LISTED RECORDS Start Marker

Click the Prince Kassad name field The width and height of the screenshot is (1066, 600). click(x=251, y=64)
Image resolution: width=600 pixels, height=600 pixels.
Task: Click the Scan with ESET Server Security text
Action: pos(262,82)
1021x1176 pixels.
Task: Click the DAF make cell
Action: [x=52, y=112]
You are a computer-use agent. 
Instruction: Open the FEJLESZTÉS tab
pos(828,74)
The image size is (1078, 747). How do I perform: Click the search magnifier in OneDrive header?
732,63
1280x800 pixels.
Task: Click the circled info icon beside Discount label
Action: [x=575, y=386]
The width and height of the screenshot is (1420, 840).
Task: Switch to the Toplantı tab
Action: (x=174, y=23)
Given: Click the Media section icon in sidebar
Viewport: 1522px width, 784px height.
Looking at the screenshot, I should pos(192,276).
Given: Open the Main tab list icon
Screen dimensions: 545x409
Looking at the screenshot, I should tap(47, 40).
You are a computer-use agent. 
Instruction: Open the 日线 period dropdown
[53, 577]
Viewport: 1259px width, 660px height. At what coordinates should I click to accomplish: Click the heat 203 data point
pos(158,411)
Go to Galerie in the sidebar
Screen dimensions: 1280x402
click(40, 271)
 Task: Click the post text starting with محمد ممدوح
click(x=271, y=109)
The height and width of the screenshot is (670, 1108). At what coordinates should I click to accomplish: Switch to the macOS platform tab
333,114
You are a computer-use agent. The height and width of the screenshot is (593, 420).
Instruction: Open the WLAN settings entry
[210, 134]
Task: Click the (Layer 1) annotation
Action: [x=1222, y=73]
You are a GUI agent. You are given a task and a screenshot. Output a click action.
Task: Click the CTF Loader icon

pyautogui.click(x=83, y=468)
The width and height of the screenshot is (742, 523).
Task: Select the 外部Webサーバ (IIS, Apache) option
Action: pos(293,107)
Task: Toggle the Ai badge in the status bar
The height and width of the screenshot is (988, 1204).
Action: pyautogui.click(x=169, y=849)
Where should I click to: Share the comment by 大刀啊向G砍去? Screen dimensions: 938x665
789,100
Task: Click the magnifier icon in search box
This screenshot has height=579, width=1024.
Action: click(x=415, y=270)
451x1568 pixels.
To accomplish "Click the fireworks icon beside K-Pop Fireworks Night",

LISTED RECORDS End Marker

WHAT TO PRODUCE:
Look through the lines above and collect those with the word "agent".

PROBLEM SOLUTION:
You are a computer-use agent. 
You are a computer-use agent. 
You are a computer-use agent. The height and width of the screenshot is (593, 420).
You are a GUI agent. You are given a task and a screenshot. Output a click action.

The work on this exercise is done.